After my junior year at Moorhead State College, I needed a car. In Fergus Falls I purchased a 1964 Chevrolet Bel Air with the classic 283-cubic-inch, small-block V-8 engine.
Upon the advice of my father Roy Hintgen and cousin Sonny Mjelde, I sought out a young mechanic, Gary Wahl, to tune up my vehicle. A half century later, in 2019, Wahl is still working at the same location on South Mill Street.
A highlight for me 50 years ago was completing a story about University of Minnesota archeological diggings for Native American artifacts at Maplewood State Park. Forum photographer Colburn Hvidston accompanied me and took some great photos to go along with the story.
Archaeology is the study of human activity through the recovery and analysis of artifacts and cultural landscapes.
A decade ago, in 2009, Hvidston and I had a 40th reunion at Maplewood State Park with then park manager Bob Hanson.
The other summer interns at the Forum in 1969 were Nancy Edmonds and Kathy Kraft, fellow students at Moorhead State College; Wendy Ward, a student at Concordia College; and John Dvorak, a student at the University of Nebraska who was a classmate of the son of Forum newsroom editor John Paulson.
Back then, in the summer of 1969, we used newsroom typewriters in the days of letterpress printing.
In those days our copy was retyped by linotype operators in a back shop. This involved hot metal typesetting.
Letterpress printing included repeated and direct impression of an inked, raised surface against sheets of a continuous roll of paper.
Later, in the 1970s, most newspapers switched to offset printing. Gone were the days of linotypes and hot metal.
Offset printing is a technique in which the inked image is transferred (offset) from a plate to a rubber blanket and then to the printing surface.
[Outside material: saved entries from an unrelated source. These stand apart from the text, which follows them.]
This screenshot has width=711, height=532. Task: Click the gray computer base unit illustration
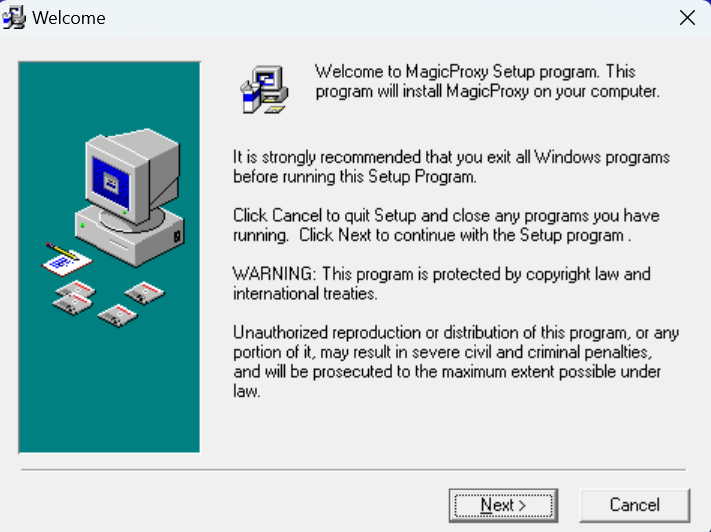(x=130, y=236)
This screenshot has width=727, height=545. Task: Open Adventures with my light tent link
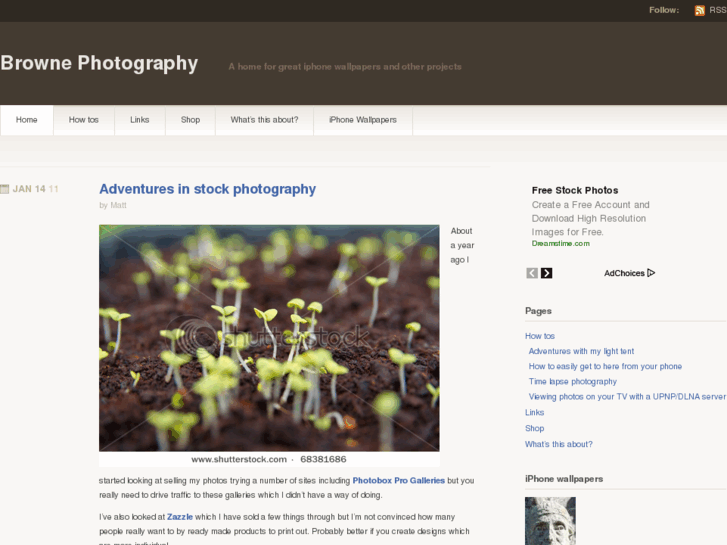coord(581,351)
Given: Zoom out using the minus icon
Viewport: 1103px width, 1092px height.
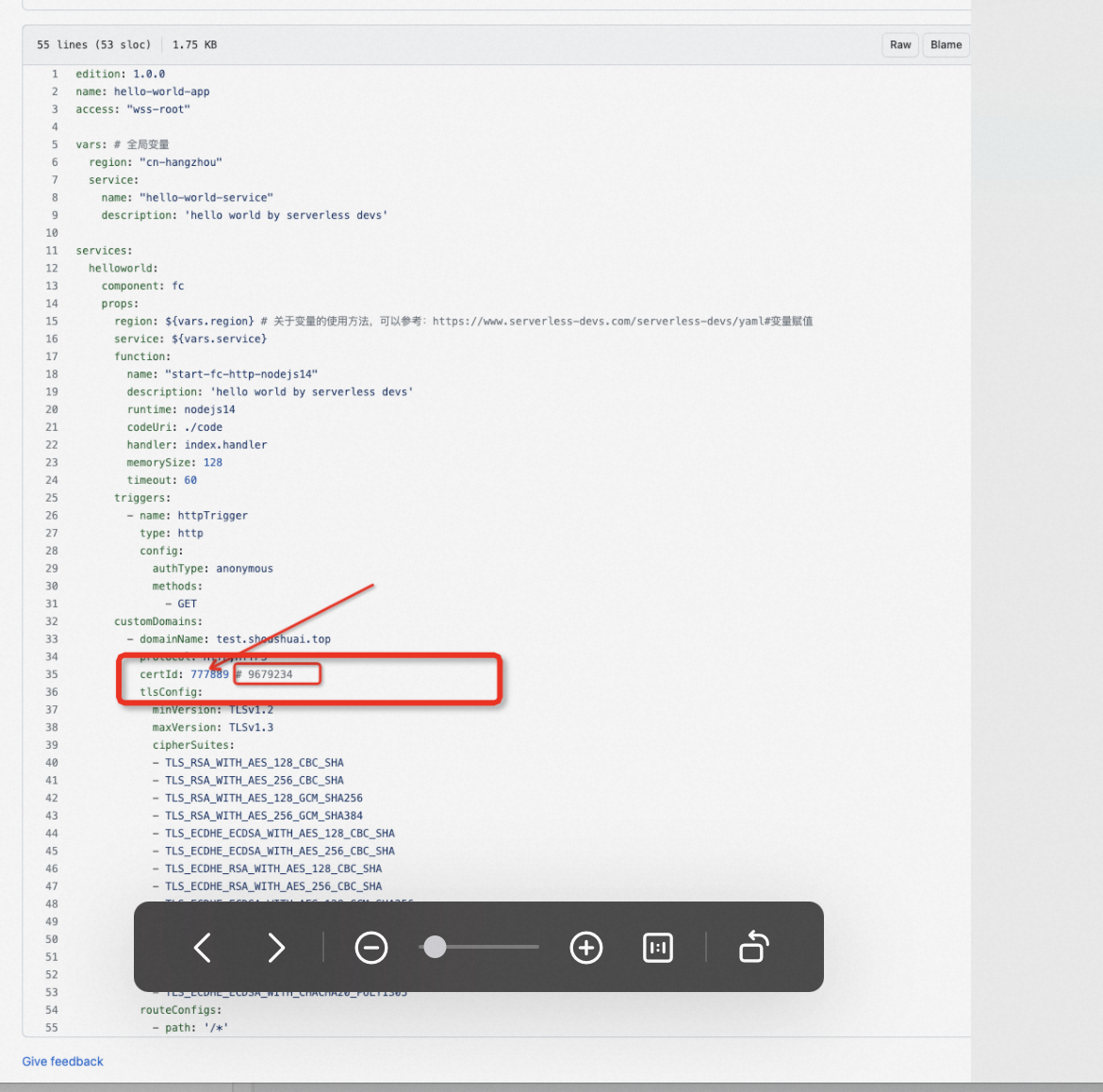Looking at the screenshot, I should pyautogui.click(x=371, y=948).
Another favorite assignment for me, 50 years ago as a Fargo Forum summer intern, was interviewing the three college presidents in Fargo-Moorhead. They included Roland Dille of Moorhead State College, Joseph Knutson of Concordia College and Laurel Loftsgard, a man of vision at North Dakota State University.
Those were the days of student activism and controversy over the Vietnam War.
After graduation four of us (me, Kathy, Nancy and John) stayed with journalism and communications as careers. Wendy became a minister.
Some somber days in 1969
Wendy Ward, a retired minister who was a summer intern at the Fargo Forum in 1969, spent a week on the obituary desk when the regular employee was on vacation.
“Most everything came in over the phone, and of course I had to make sure that all the names of all the survivors (let alone the deceased) and their hometowns were spelled correctly,” Wendy said.
“The most difficult obituary to write was one that a tired and sad-looking woman brought into the office, with information handwritten on a piece of paper, and asking what the charge would be.”
She was from a small town outside of Fargo and the obituary was for her son, who had been killed in Vietnam.
“There I was, about the same age as that young man, and at a loss for what to say to this grieving woman,” Wendy said, “except to assure her that there would be no charge and that we would make sure her son’s obituary was in the paper.”
Wendy added, “There I was, a shy 20-year-old trying to be professional but stunned by this unexpected face-to-face with grief. After all these years, I still get choked up when I think about that encounter.”
Tom Hintgen is a longtime Daily Journal columnist. His column appears Saturdays.